A study by Newton31 suggested that M. tuberculosis the Lineage 3 is capable of evading the immune response, which contributes to the persistence and potential for outbreaks of this lineage among human populations31. Similar to M. tuberculosis the Lineage 2 (i.e., Beijing strains), the Lineage 3 presented a relatively slow growth rate and a reduced ability to induce pro-inflammatory factors, permitting evasion of host immune responses32. In our samples, there are 33 Uygur ethnicity patients infected with the Lineage 3, whereas no Han ethnicity cases were found. This implies an association between Lineage 3 and the Uygur ethnicity, which support the ethnic-lineage correlation as suggested by Pareek, M. et al.33. However, due to a small number of cases caused by M. tuberculosis Lineage 3 and Lineage 4 in Han patients, it is difficult to evaluate the causes of the observed association between ethnicity and lineages in this study.

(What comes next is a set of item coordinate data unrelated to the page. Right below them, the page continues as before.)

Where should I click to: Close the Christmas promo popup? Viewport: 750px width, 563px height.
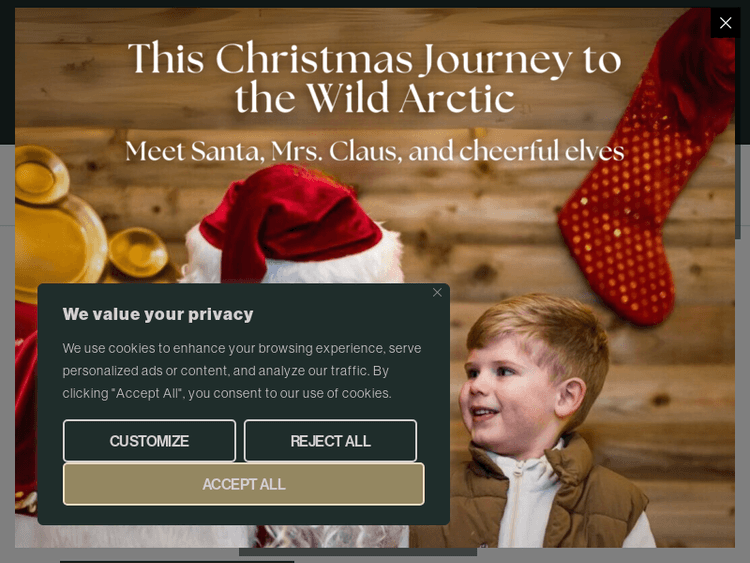[x=725, y=23]
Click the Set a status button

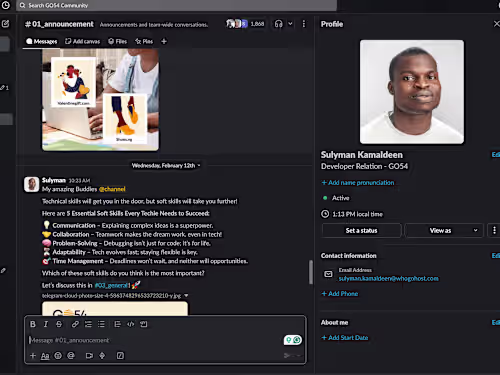click(x=361, y=230)
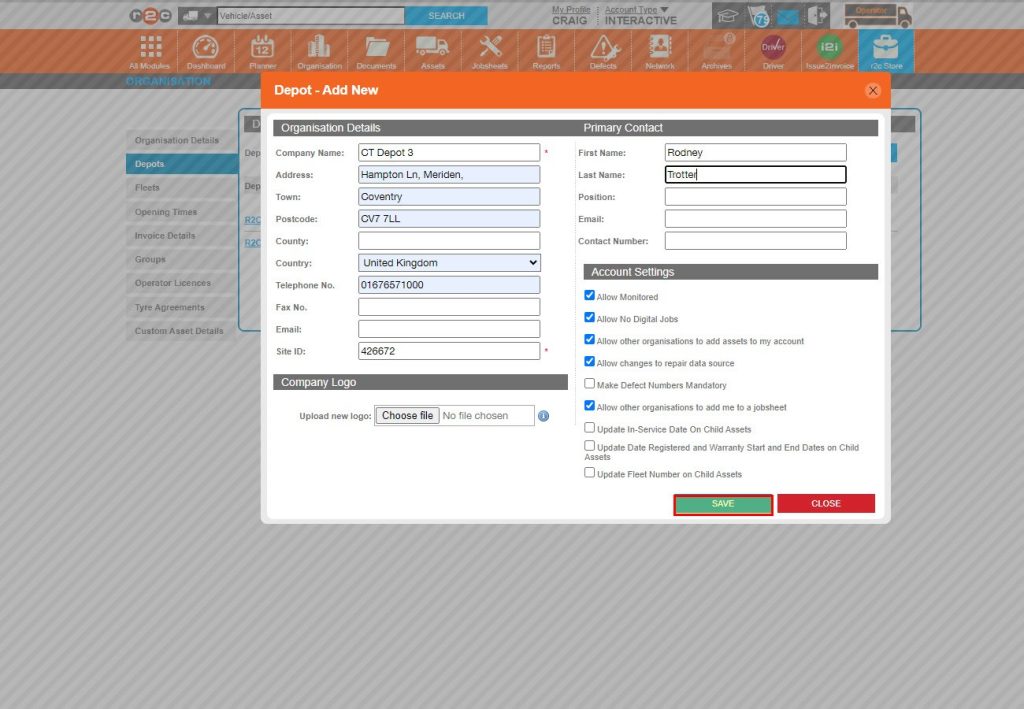Open the Planner calendar module

coord(263,50)
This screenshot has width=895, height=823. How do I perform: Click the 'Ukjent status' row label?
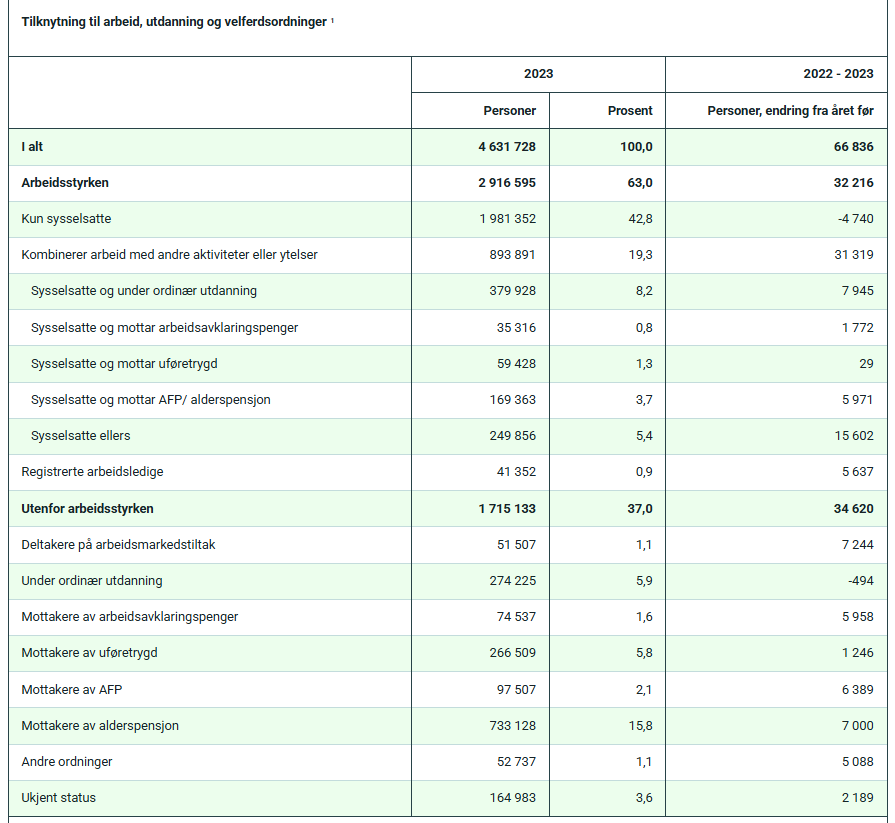[x=59, y=797]
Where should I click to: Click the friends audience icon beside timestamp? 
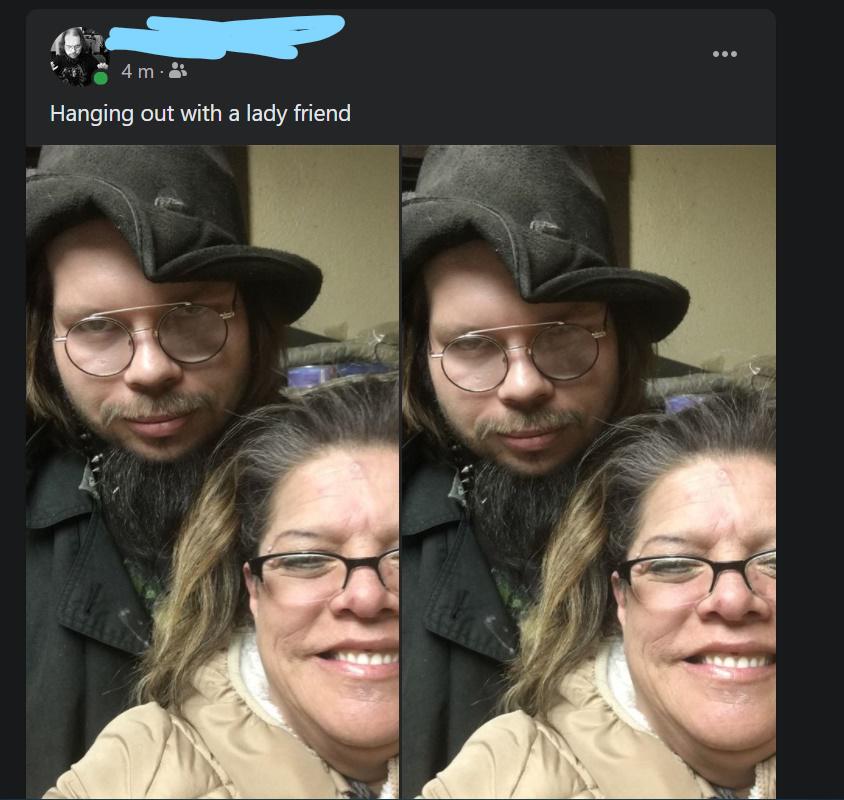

The Lineage 2 M. tuberculosis (i.e., Beijing family) has a high prevalence in China27, 34. Yang, C. et al.34 reported that Beijing strains of M. tuberculosis were significantly associated with genotypic clustering and younger age, but were not associated with drug resistance. Many studies suggested that the Lineage 2 is more virulent than other lineages4, 17, 35. Several studies have shown that M. tuberculosis the Lineage 2 is associated with clinical symptoms in patients. In Indonesia36 patients infected with strains of the Beijing genotype were more likely to develop fever regardless of disease severity during the first stage of treatment. However, the studies from Singapore and Russia reported a lower occurrence of fever and night sweats among patients infected with the Lineage 237, 38. From a socioeconomic perspective, factors such as living conditions, nutrition and sanitation among the northwest China could increase the risk of infection. In our study, the proportion of patients affected by the Lineage 2 were 87.0% and 42.1% in Gansu and Xinjiang provinces, respectively. The logistic regression results revealed that M. tuberculosis the Lineage 2 in Uygur patients was correlated with fever (adjusted OR = 4.1948, 95% CI (1.7669–10.8367), p value = 0.00177) and hemoptysis/bloody sputum symptom (adjusted OR = 3.3625, 95% CI (1.0829–11.3966), p value = 0.04079). For Han patients affected with the Lineage 2, the odds of having hemoptysis/bloody sputum symptoms is 1.452 times larger than the odds for non-Lineage 2 affected patients. This suggested that patient infected with the Lineage 2 in our samples appear to be associated with fever, hemoptysis/bloody sputum symptom. These findings may help to optimize the TB therapeutics strategy based on strain lineage.

In summary, we identified M. tuberculosis strains from the Lineage 2, 3 and 4 in the Xinjiang and the Lineage 2 and 4 in Gansu using LSPs and VNTR. Ten isolates were selected, which represent major nodes of VNTR-based minimum spanning tree, and subsequently analyzed by MLSA. Our results indicated that MLSA-based phylogenies can be used to classify M. tuberculosis and provided preliminary insights into the evolution of the bacterium. Statistical analysis revealed that Lineage 2 was associated with fever and hemoptysis/bloody sputum in Uygur patients. In Han patients, there is a higher odds of hemoptysis/bloody sputum symptom in those affected by Lineage 2. These suggested that the pathogenicity of the Lineage 2 should be noted in TB patients. This study provided a basis for formulating new strategies for the control and prevention of TB in Northwest China and Central Asian countries.